Fragen über Fragen überschwemmten mich förmlich, doch abgesehen von den Tränen, die über die Wangen des dunkelhaarigen Mädchens liefen, nahm ich nichts wirklich wahr. Zaghaft berührte ich ihre weiche Haut und fing die kleinen salzigen Tropfen ab, wischte sie sanft weg und umarmte Lucy nach einer kleinen Weile. Erst vorsichtig, dann immer fester presste ich ihren schmalen Körper an mich, der immer stärker von Schluchzern geschüttelt wurde, aber es war okay.

Es war okay, dass sie weinte. Es war okay, dass sie mir nicht jedes Detail erzählen wollte und vor allem war es okay, dass sie so war wie sie eben war. Ich liebte genau das Mädchen, das da vor mir saß. Dieses unperfekte unglaubliche Wesen, das mein Herz zum explodieren und meinen Kopf zum Stillstand brachte...Sie war alles was ich wollte und so wie wir jetzt da saßen, eng aneinander gedrückt, sie so verletzlich und offen und ich für sie da, da hatte ich tatsächlich die Hoffnung, dass sie auch mir gehören würde...

Alles was ich soeben gehört hatte hörte sich nach einem bösen Traum an, doch allein die Narben auf ihrem Rücken bewiesen mir das Gegenteil und ließen mich fast schon wieder erschaudern. "Danke" murmelte ich in ihr wuscheliges Haar und hoffte einfach, dass sie verstand wofür ich mich bedankte.

Sie war ehrlich mit mir gewesen, war vermutlich offener als je zuvor gewesen  und dafür war ich ihr dankbar...Sie hatte mehr als nur bewiesen, dass sie das hier auch wollte...

"Jetzt wirst du mich aber nicht mehr so schnell los..." murmelte sie leise und ich lachte. "Das will ich hoffen"

Zufrieden wollte Lucy sich weiter in meine Arme kuscheln, doch ich drückte sie weg und stand grinsend auf. "Tut mir Leid Lillifee, aber wir wollen ja nicht, dass du krank wirst -und ich will auch nicht krank werden. Ich ziehe mich nur schnell um und gebe dir auch was bequemeres, es war ein verteufelt langer Tag" bemerkte ich und streifte mir achtlos unter genauester Beobachtung der Dunkelhaarigen die Klamotten ab und rubbelte mir kurz die Haare trocken, ehe ich in bequemes Shirt schlüpfte und Lucy einen meiner Hoodies zuwarf.

Dankbar zog sie sich, die durch mich ebenfalls feuchten Kleider aus, ohne dabei aufzustehen und lies, so wie ich, nur ihre eigene Unterwäsche an, ehe sie in meinen Pulli schlüpfte und sich erwartungsvoll unter die Decke schlumpfte.

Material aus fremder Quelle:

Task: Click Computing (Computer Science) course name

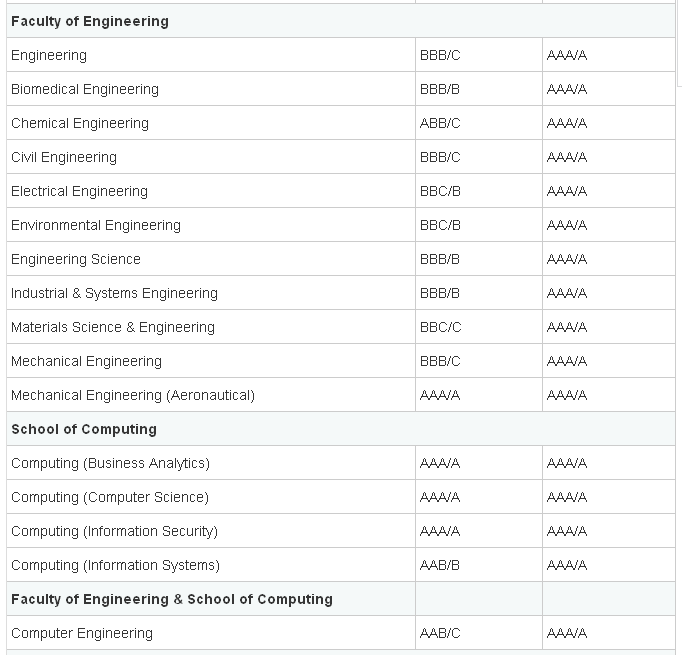Action: (110, 497)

Müde lies ich mich neben sie fallen und spürte wenig später, wie Lucy vorsichtig den Kopf auf meiner Brust ablegte. "Du bist das Beste, was mir passieren konnte" bemerkte sie leise und ich stockte. "Sag einfach nichts dazu...Lass uns jetzt lieber schlafen" Und nur Sekunden später war sie tatsächlich weggedämmert und lies mich allein mit meinen Gedanken um sie. 

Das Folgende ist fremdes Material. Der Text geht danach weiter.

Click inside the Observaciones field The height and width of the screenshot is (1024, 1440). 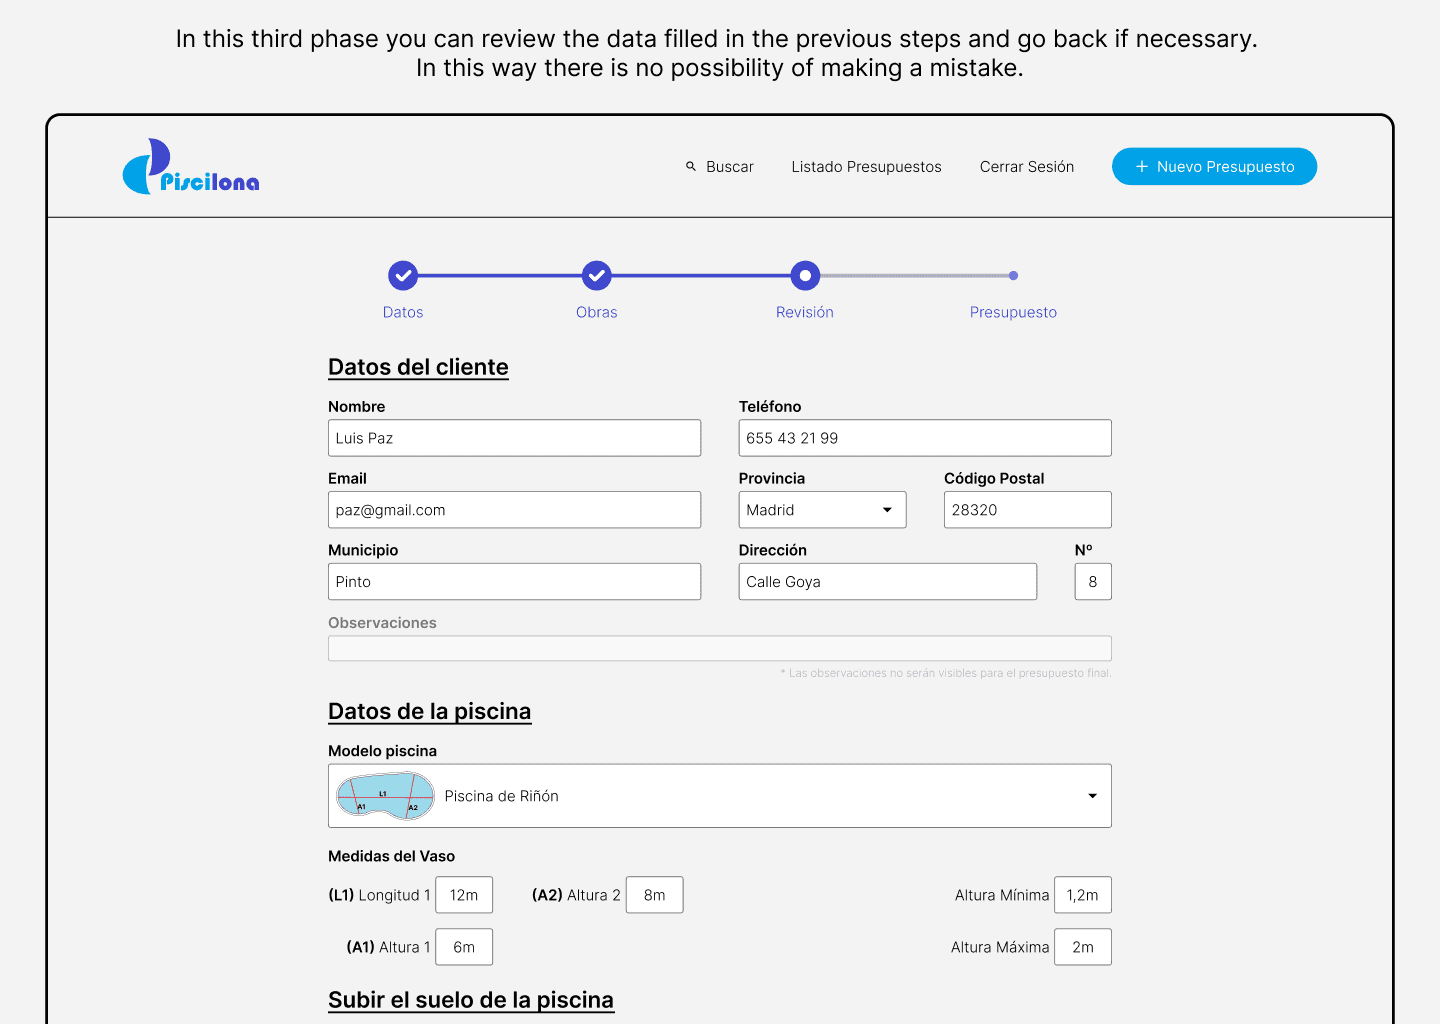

Wie schaffte sie es bloß mich so um den Verstand zu bringen? Nie hatte irgendein Mädchen vor ihr es geschafft mich so tief zu bewegen wie sie es tat. Jede kleinste Bewegung von ihr war für mich wie ein neues Weltwunder und jeder Moment in ihrer Nähe wurde zu etwas perfektem.

Für diesen Moment, diesen Abend und diesen einen kurzen Augenblick schien alles perfekt...

Es würde nicht einfach werden, wahrscheinlich würden wir uns schon in wenigen Stunden wieder streiten, doch wir würden es schaffen. Egal wie kaputt wir waren und egal wie viele Hindernisse vor uns lagen, wir würden es schaffen...

Seufzend schlang ich meine Arme fester um sie, presste ihren warmen Körper beschützend an mich und schlief kurze Zeit später ein.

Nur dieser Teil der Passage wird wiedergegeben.